En esa época se grababa mucha música orquestal en Music Hall, que fue el primer estudio de ocho canales de Latinoamerica. En Argentina los precios eran bajos y los músicos muy buenos. El Portugués iba bastante a Music Hall, porque tocaba el saxo alto y era sesionista en algunas de estas orquestas, y se quedaba en el control mirando, le gustaba ver lo que hacían los técnicos de grabación. Un día alguno faltó y le dijeron: “Che, Portugués, vos que estás siempre ahí, dale”. Se sentó y no se movió más de la consola. Así que se volvió técnico por accidente y dejó de tocar el saxo unos años después.
Por aquel tiempo había muy pocos sellos. Estaban los grandes: EMI, CBS, RCA, Microphon y Music Hall (que era argentino), Philips/Polygram (que ahora es Universal). También sellos chicos como Trova y Talent, que era más de rock. El sello Mandioca estaba dentro de Music Hall. Grabar un disco no era simple y tampoco barato; si no conseguías un contrato en un sello discográfico, no grababas, excepto que consiguieras alguien que te pusiera la guita. Cuando en Auris me dijeron “Tenés un sello, producí lo que tengas ganas”, me pareció buena idea producir un disco de Rodolfo Mederos. Todo hoy salió en 1978 y en la portada aparecía él con el bandoneón sobre un fondo de colores.

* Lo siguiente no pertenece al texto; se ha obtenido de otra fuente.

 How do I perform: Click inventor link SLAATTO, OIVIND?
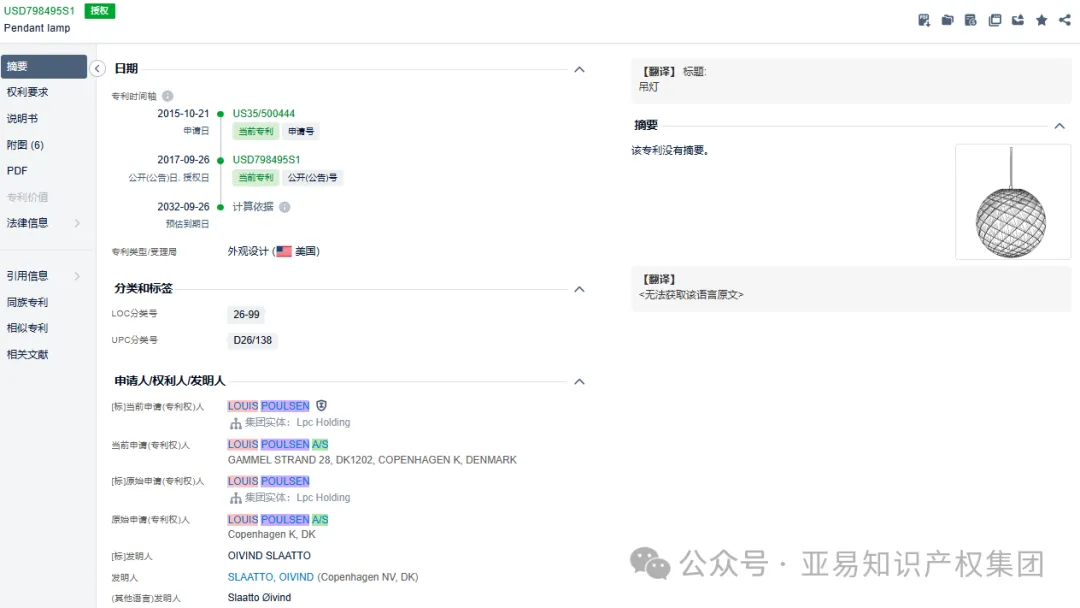coord(270,577)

Ese mismo año editamos el primer disco del grupo Raíces, B.O.V. Dombe (que se presentó en Obras para telonear a Serú Girán y fue un éxito). Así conocí a Andrés Calamaro, que en ese momento tendría unos 16 años y era el tecladista del grupo. En Auris, además, hicimos un disco con dos músicos de jazz, Alberto Cevasco y Norberto Machline, que no sé si se editó.